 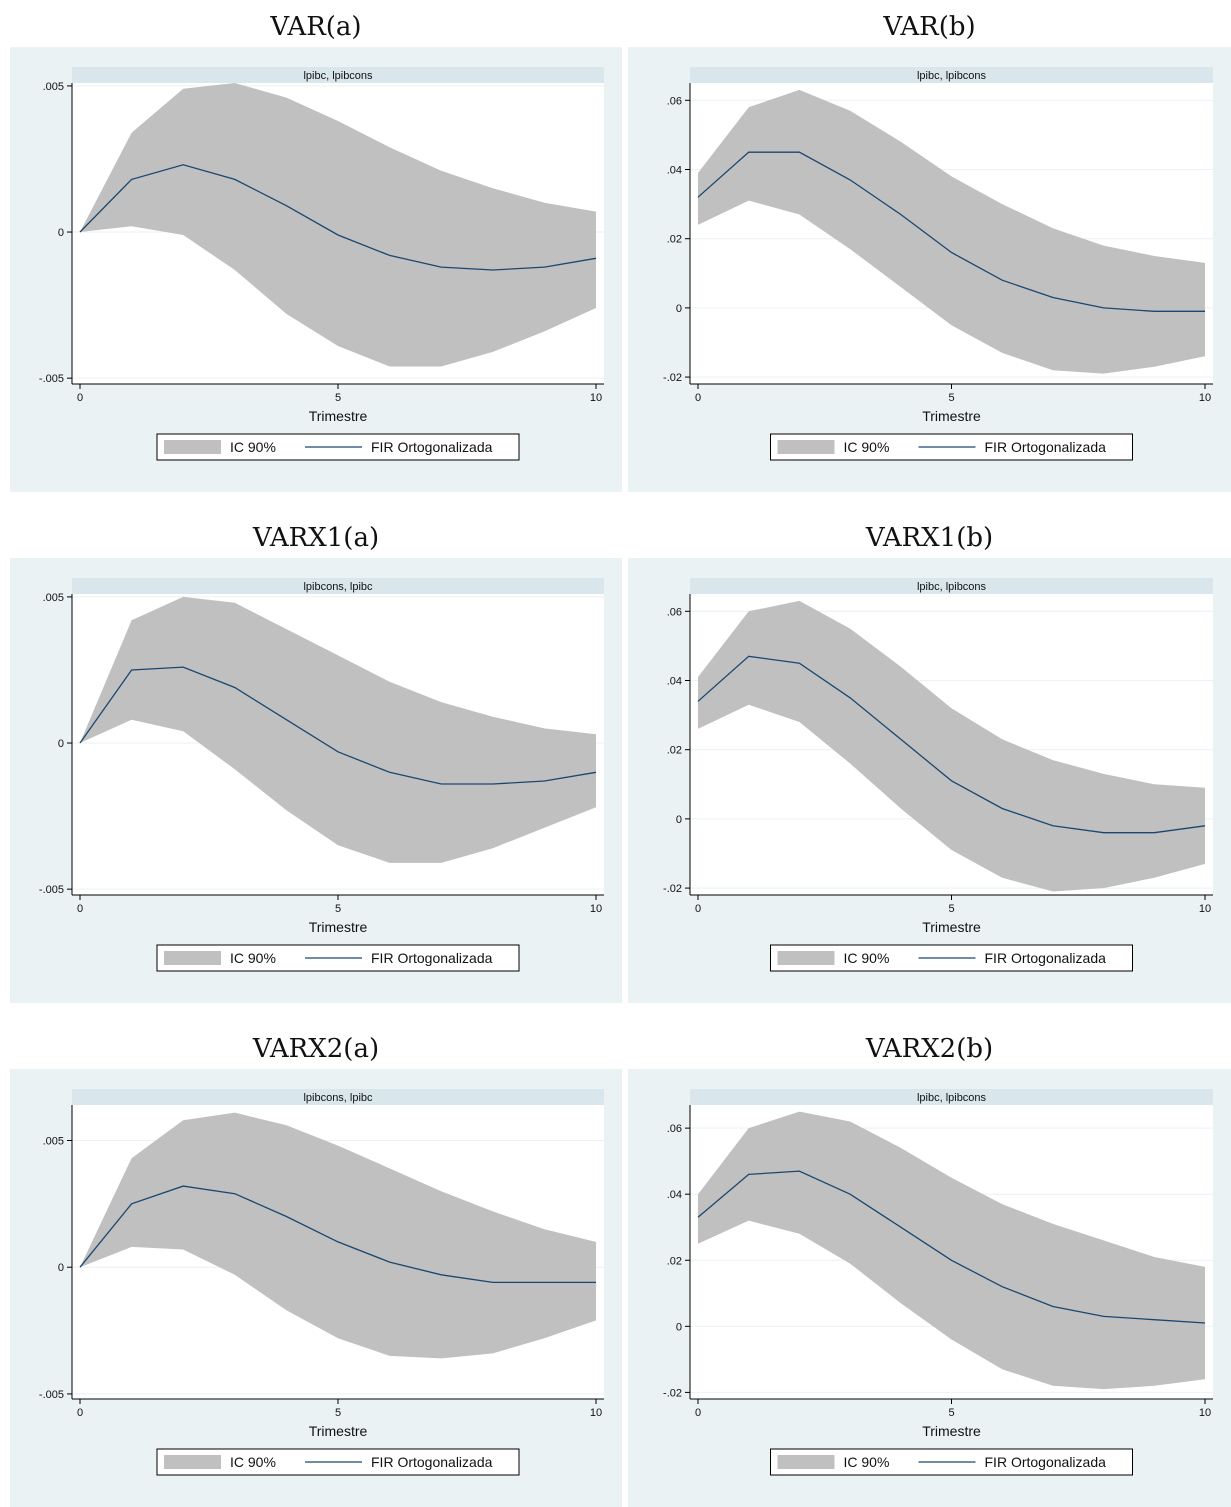 I want to click on panel-title: VARX2(a), so click(x=316, y=1049).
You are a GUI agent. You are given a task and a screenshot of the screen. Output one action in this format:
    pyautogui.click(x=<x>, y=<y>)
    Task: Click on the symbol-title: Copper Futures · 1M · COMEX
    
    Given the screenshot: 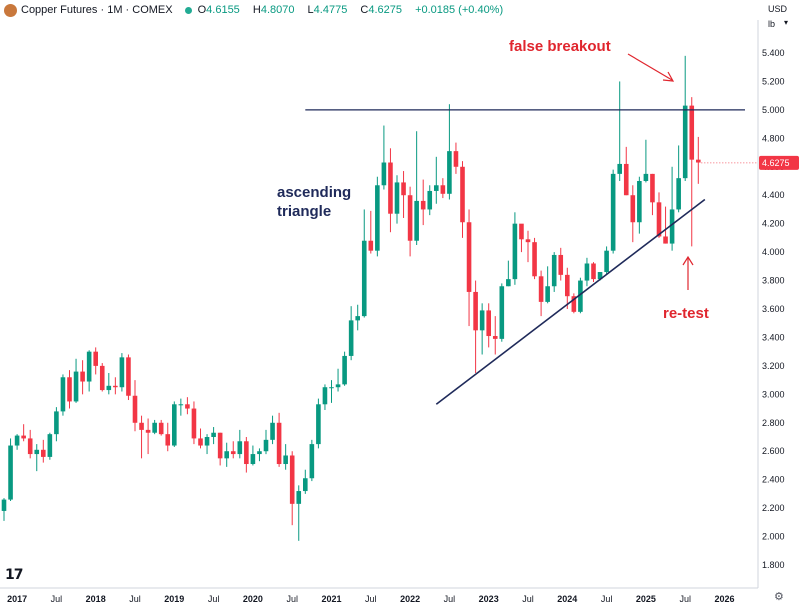 What is the action you would take?
    pyautogui.click(x=97, y=10)
    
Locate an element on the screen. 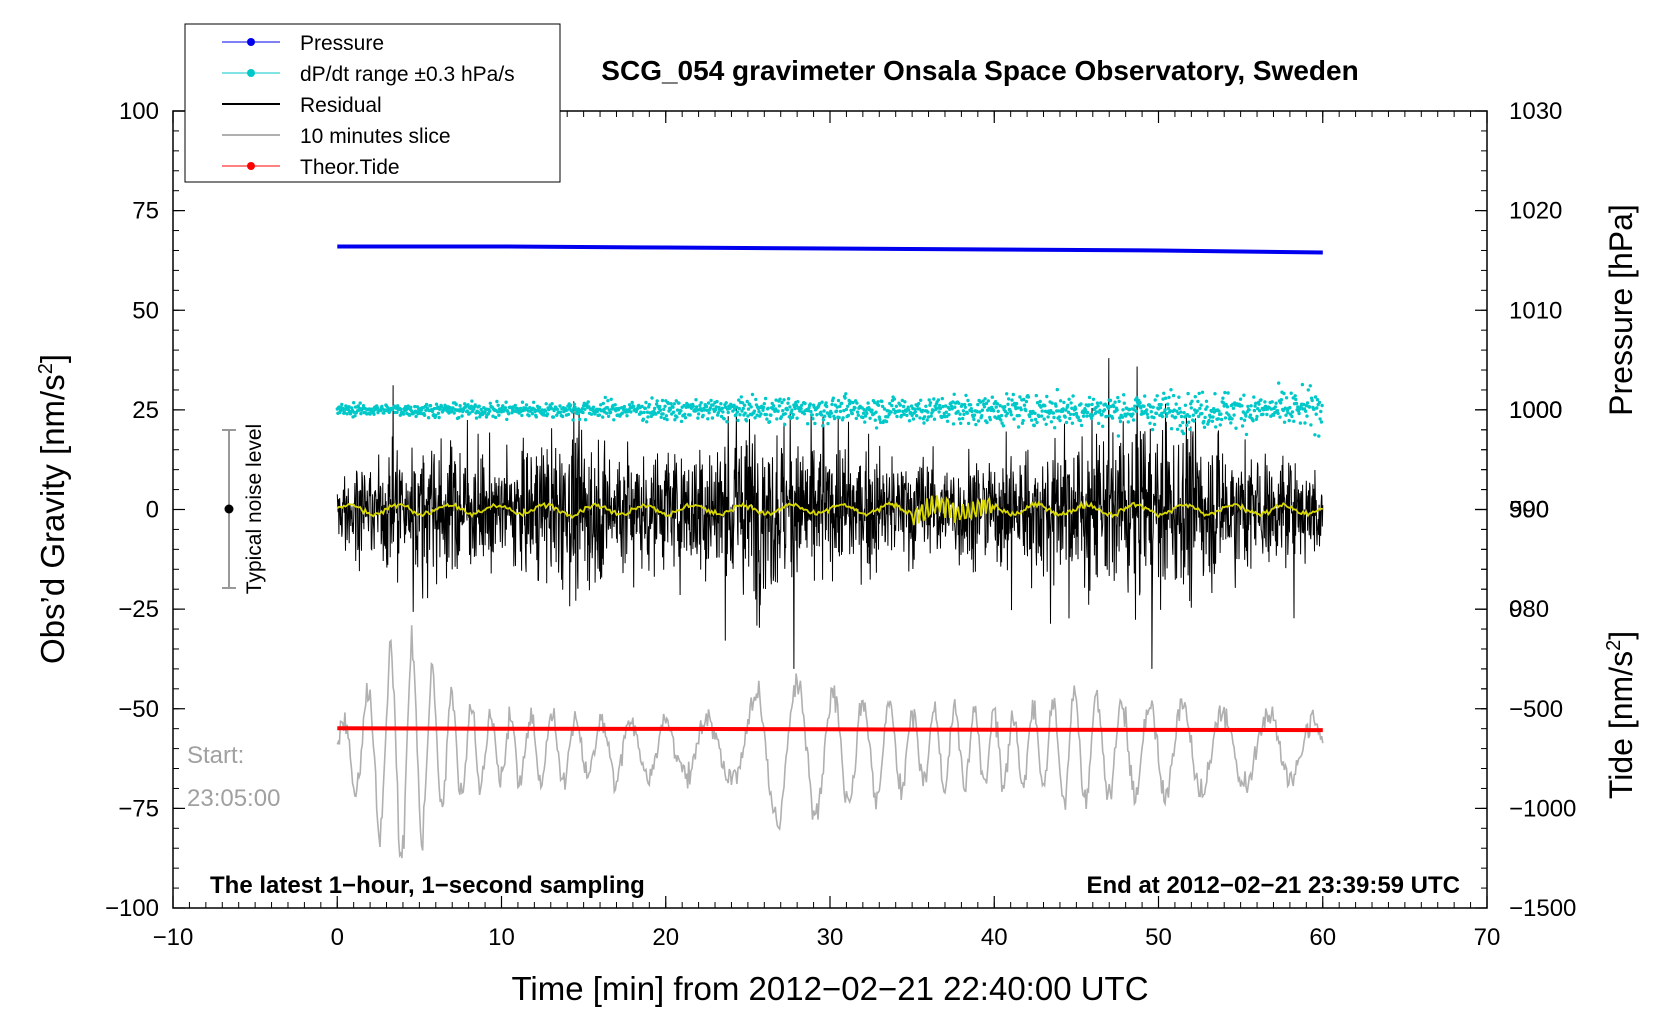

=-=-=

(Task requirements):
Return the lines from the one with "You are a GUI" up to and including the one with "Task: Click on", copied without any change.

(The completed task):
You are a GUI agent. You are given a task and a screenshot of the screen. Output one action in this format:
    pyautogui.click(x=<x>, y=<y>)
    Task: Click on the symbol-title: Copper Futures · 1M · COMEX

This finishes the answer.